PROMPT
Within the entries that follow, report how many lines contain the word "Size", giving the number by itself.
══ INFORMATION PROVIDED ══
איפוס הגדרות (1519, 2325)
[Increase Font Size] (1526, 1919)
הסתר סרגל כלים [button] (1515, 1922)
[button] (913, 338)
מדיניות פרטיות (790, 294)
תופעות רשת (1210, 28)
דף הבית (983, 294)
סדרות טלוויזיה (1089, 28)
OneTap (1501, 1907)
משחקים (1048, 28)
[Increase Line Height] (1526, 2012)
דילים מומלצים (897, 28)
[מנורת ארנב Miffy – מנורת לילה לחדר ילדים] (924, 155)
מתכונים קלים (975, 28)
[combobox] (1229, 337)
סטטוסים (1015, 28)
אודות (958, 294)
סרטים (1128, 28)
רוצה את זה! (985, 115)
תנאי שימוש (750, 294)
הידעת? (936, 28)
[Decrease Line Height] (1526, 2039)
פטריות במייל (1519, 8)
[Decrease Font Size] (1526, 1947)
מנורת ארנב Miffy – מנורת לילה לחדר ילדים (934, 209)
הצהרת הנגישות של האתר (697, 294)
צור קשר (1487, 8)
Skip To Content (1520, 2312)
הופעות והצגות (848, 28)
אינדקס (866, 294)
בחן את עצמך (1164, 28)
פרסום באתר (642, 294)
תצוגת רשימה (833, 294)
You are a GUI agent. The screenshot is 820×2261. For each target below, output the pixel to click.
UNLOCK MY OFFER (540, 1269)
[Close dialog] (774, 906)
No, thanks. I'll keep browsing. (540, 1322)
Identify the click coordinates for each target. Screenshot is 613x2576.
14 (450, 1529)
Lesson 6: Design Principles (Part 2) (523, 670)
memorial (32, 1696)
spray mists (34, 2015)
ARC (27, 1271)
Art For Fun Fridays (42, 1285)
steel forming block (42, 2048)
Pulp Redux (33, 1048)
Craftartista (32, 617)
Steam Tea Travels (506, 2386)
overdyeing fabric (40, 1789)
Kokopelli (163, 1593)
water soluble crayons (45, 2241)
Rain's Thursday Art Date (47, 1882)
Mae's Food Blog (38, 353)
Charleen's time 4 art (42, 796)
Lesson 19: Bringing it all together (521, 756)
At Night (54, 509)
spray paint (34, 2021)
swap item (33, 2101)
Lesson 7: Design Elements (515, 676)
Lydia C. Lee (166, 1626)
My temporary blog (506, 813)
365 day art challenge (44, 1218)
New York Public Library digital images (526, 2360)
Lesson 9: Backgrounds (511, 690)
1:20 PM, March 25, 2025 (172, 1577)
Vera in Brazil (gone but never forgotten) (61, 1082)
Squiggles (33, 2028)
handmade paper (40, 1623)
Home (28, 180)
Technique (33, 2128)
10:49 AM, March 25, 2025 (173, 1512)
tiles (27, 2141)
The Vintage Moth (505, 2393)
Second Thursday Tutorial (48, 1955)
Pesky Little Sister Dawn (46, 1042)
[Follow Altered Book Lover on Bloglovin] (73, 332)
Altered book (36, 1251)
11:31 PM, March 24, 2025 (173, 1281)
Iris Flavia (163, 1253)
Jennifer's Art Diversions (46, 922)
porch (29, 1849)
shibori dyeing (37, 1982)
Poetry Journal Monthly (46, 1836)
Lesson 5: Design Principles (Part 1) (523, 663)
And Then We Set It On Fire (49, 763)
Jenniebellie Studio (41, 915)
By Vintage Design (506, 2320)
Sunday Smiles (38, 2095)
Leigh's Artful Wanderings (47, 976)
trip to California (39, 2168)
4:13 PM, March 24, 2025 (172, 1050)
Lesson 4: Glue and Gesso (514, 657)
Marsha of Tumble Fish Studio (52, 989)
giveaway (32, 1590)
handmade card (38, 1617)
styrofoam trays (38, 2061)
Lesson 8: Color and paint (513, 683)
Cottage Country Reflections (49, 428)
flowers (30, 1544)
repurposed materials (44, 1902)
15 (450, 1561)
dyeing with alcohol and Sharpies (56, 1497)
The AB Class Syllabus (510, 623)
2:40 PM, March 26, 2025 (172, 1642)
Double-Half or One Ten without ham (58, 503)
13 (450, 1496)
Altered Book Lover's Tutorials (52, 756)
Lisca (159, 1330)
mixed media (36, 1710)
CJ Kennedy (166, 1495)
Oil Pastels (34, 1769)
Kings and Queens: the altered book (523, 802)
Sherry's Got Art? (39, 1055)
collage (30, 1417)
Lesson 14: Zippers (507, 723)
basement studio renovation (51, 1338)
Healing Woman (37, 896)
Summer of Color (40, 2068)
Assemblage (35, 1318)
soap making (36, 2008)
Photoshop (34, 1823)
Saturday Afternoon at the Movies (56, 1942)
═══
YOUR SOLUTION
2